Cette surabondance crée des tensions :
- Moins de courses par chauffeur.
- Courses plus courtes et donc moins rentables.
- Tarification imposée par les plateformes, avec des majorations qui disparaissent peu à peu.
Certains espéraient arrondir leurs fins de mois. D’autres voulaient en vivre. Mais rares sont ceux qui s’étaient préparés à devoir enchaîner les 12h de conduite sur des marges aussi minces.
L’erreur stratégique du “tout Uber”
Beaucoup de débutants misent tout sur une seule plateforme, pensant que la notoriété suffit. C’est une erreur.
- Uber a le plus grand nombre de passagers… mais aussi le plus grand nombre de chauffeurs.
- Bolt et Heetch proposent des commissions plus basses, mais sont moins implantés dans certaines villes.
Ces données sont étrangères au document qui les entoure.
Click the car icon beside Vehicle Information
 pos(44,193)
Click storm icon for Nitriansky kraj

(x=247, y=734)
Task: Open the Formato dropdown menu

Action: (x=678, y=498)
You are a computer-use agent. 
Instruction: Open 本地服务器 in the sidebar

- Ne pas se diversifier, c’est devenir dépendant d’un algorithme qui peut changer sans préavis.
Les pros conseillent de travailler avec au moins deux applis, de se créer un site vitrine (via Google Business) et de fidéliser une clientèle direct comme les hôtels, les restaurants ou les conciergeries.
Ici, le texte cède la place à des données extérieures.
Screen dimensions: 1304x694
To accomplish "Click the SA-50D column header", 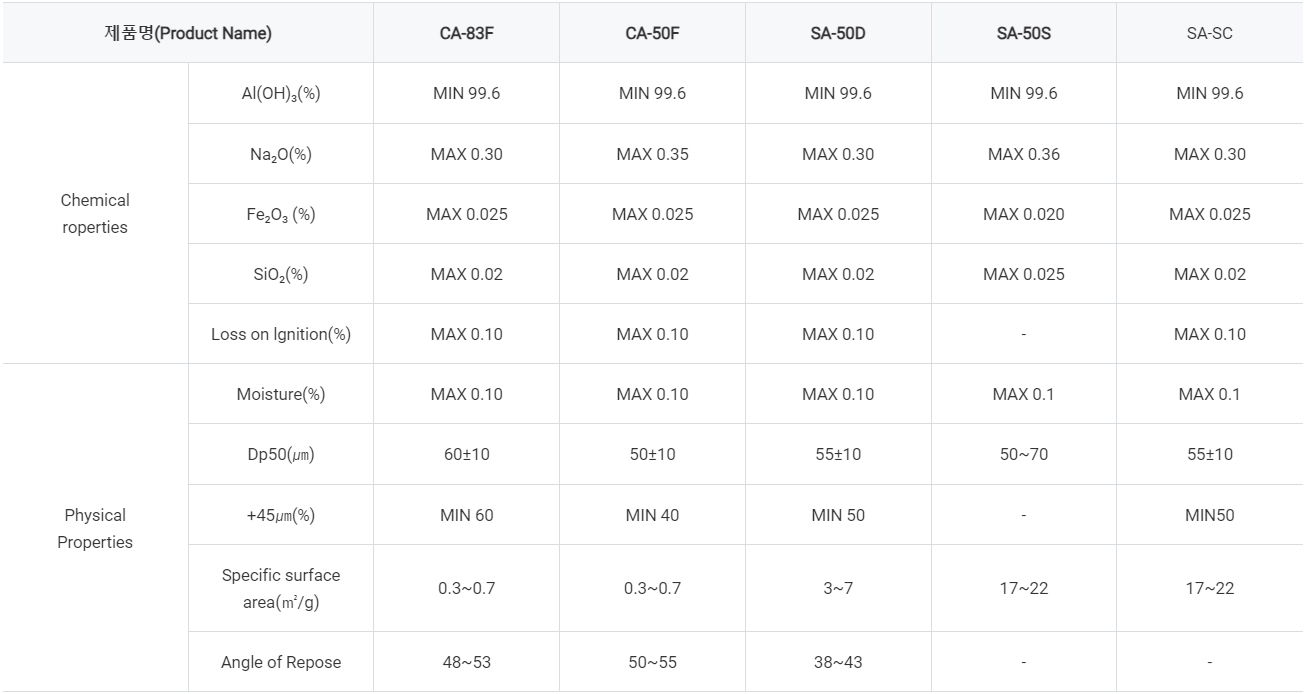I will pyautogui.click(x=838, y=33).
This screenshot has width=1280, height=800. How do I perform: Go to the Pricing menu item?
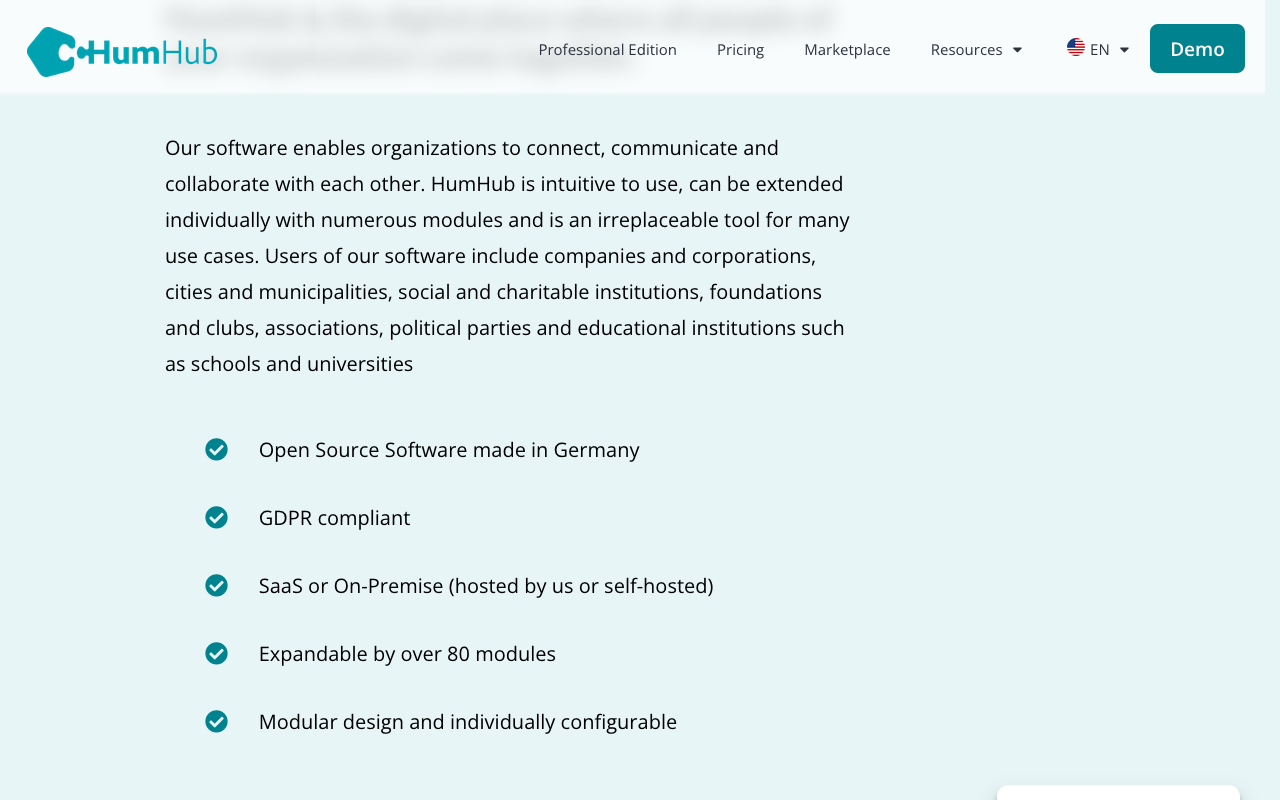(740, 50)
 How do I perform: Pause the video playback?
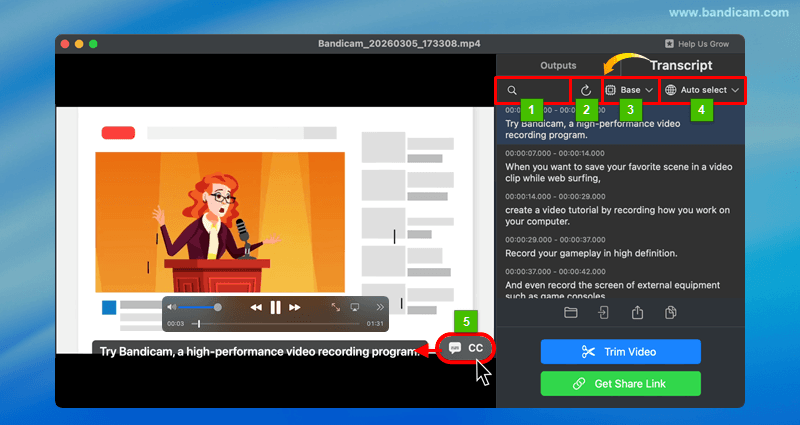tap(275, 307)
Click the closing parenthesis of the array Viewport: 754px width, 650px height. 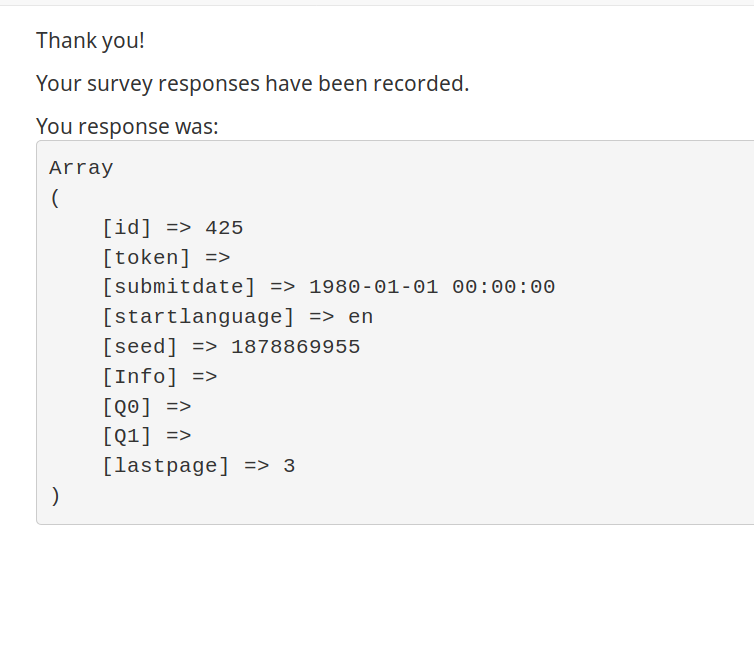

L’arrêt d’activité : un coût mal anticipé
Abandonner l’activité n’est pas neutre. Il faut solder les dettes, clôturer les comptes, parfois vendre un véhicule acheté à crédit. Si vous résiliez votre leasing avant le terme, cela peut vous valoir des pénalités. Votre crédit auto est toujours là et il faut le rembourser. Il faudra également régler vos cotisations sociales, même sans revenu. Et bien sûr vous perdez tout ce qui n’est pas “récupérable” : formation, carte pro, équipement (terminal CB, appli payante) rarement récupérables.
Tout n’est pas perdu d’avance
Avant de se lancer, mieux vaut être préparé. Voici quelques conseils concrets pour faire de votre carrière VTC une réussite :
- Faites vos calculs : Budget mensuel, seuil de rentabilité, carburant, frais cachés.
- Commencez à temps partiel si vous le pouvez.
- Ne vous endettez pas dès le départ pour un véhicule haut de gamme. Testez d’abord la viabilité de votre activité.
- Formez-vous en comptabilité et en fiscalité de base.
- Intégrez une communauté de chauffeurs pour échanger astuces et retours d’expérience.
Si la liberté est réelle, elle a un prix. Et en VTC, mieux vaut savoir compter avant de se lancer que compter ses pertes après coup.